Roma, Italia (ANTARA News) - Mendiang wartawan sekaligus sastrawan terkemuka Inggris di era silam, Richard Le Gallienne, menuliskan stansa indah yang melukiskan kota Roma di Italia.

"Semua jalan sejatinya menuju Roma, dan jalan-jalan itu melambangkan muhibah mistis, ke tempat di mana siapa saja pelancong melupakan kota-kota yang dikenalnya, dan jalan-jalan itu laksana petunjuk yang kekal."

Faktanya, bahkan dalam hanya dua sehari, Roma sudah bisa membuat takjub siapa saja untuk menyimpulkan betapa tingginya peradaban manusia.

Gedung-gedung kusam berputih gading bermerah batu-bata, memenuhi lanskap kota Roma, khususnya di situs kota tua yang abadi membungkus riwayat Roma, Italia, Eropa, bahkan dunia.
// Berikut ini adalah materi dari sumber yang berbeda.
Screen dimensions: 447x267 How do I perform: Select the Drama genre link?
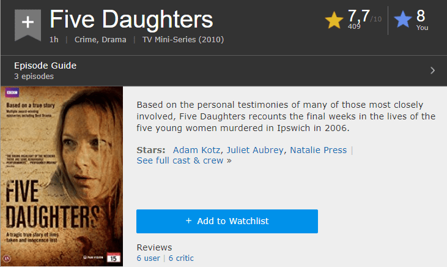(114, 40)
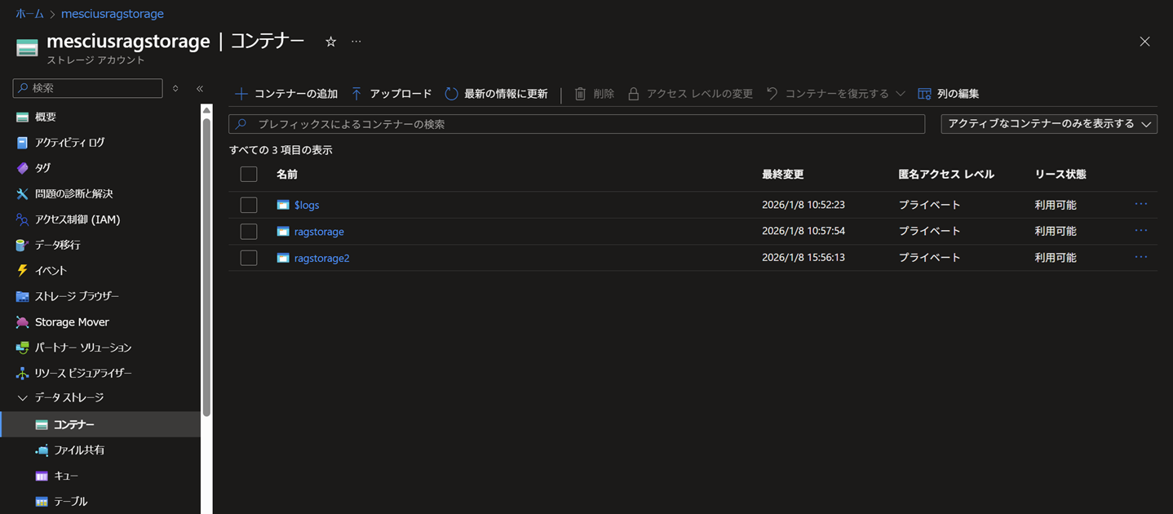
Task: Add a new container with コンテナーの追加
Action: tap(286, 93)
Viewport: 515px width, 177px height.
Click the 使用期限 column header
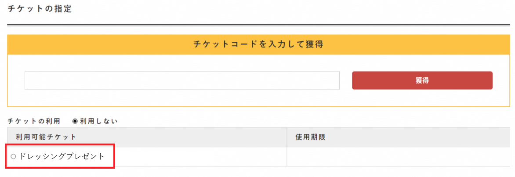click(310, 137)
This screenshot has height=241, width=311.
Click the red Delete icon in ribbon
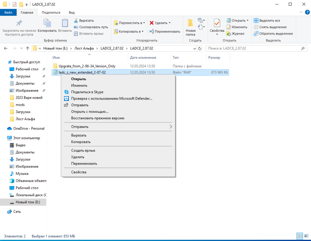151,23
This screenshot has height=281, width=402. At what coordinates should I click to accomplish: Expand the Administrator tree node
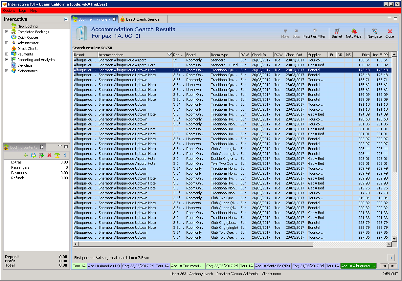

Intinya, Roma adalah jejak kekal seperti disebut le Gallienne.

Bahkan, renaisans yang mengawali lahirnya peradaban modern Barat yang mendunia, bermula di Italia.  Memang bukan Roma, melainkan Florence, tapi tokoh-tokoh utama renaisans seperti Leonardo da Vinci dan Michaelangelo telah meninggalkan jejak budaya kuat di Roma.

Salah satu yang lestari dari semua yang nyaris kekal itu adalah Tembok Aurelian yang memisahkan kota kuno Roma dengan sektor modern kota Roma.

Menurut Patrizia Carmigani, pendamping rombongan wartawan Indonesia yang berada di Roma hampir selama sepekan sejak 26 November lalu, kawasan di luar kota kuno adalah tempat bermukim umumnya warga kota Roma yang bekerja di pusat kota.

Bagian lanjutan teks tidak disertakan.